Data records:
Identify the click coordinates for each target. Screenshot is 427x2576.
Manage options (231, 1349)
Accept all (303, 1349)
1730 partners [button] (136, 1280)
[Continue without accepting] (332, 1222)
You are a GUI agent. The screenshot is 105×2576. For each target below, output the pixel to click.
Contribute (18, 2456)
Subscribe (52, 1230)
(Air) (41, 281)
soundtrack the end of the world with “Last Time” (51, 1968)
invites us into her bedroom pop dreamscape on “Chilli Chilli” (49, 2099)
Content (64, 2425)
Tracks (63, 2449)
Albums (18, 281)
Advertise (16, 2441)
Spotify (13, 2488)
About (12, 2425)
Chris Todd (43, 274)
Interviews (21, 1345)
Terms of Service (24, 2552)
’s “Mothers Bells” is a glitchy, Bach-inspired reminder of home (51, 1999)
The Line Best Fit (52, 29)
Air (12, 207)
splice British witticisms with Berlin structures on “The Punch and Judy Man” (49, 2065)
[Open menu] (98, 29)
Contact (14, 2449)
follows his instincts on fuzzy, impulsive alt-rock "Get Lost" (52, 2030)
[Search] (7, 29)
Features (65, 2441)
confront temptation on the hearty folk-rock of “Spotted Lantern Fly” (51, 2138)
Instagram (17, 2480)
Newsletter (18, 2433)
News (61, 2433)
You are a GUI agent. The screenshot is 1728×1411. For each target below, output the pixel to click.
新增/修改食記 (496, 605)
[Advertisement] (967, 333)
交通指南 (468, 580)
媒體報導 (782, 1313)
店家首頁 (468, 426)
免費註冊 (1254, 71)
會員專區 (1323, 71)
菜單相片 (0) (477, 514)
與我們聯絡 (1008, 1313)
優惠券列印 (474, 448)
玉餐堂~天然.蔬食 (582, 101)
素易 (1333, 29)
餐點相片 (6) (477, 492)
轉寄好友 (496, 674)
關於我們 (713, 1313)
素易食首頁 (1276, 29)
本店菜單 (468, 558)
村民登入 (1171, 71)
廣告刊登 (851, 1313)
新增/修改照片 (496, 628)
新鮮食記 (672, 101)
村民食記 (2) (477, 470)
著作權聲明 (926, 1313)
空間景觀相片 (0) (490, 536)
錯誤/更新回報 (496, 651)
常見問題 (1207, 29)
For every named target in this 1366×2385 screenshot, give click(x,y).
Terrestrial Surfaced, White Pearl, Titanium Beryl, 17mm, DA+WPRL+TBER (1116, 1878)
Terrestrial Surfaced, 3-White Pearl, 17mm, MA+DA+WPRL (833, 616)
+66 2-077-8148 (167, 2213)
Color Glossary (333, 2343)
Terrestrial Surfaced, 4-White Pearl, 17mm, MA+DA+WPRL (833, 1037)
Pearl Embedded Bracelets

AIM OF THE EXERCISE:
The lines above from the one containing "Albums (18, 281)" through the one containing "會員專區 (1323, 71)" are to be set down exactly, and no others.

TASK RESULT:
Albums (18, 281)
Advertise (16, 2441)
Spotify (13, 2488)
About (12, 2425)
Chris Todd (43, 274)
Interviews (21, 1345)
Terms of Service (24, 2552)
’s “Mothers Bells” is a glitchy, Bach-inspired reminder of home (51, 1999)
The Line Best Fit (52, 29)
Air (12, 207)
splice British witticisms with Berlin structures on “The Punch and Judy Man” (49, 2065)
[Open menu] (98, 29)
Contact (14, 2449)
follows his instincts on fuzzy, impulsive alt-rock "Get Lost" (52, 2030)
[Search] (7, 29)
Features (65, 2441)
confront temptation on the hearty folk-rock of “Spotted Lantern Fly” (51, 2138)
Instagram (17, 2480)
Newsletter (18, 2433)
News (61, 2433)
You are a GUI agent. The screenshot is 1728×1411. For each target below, output the pixel to click.
新增/修改食記 (496, 605)
[Advertisement] (967, 333)
交通指南 (468, 580)
媒體報導 (782, 1313)
店家首頁 (468, 426)
免費註冊 (1254, 71)
會員專區 (1323, 71)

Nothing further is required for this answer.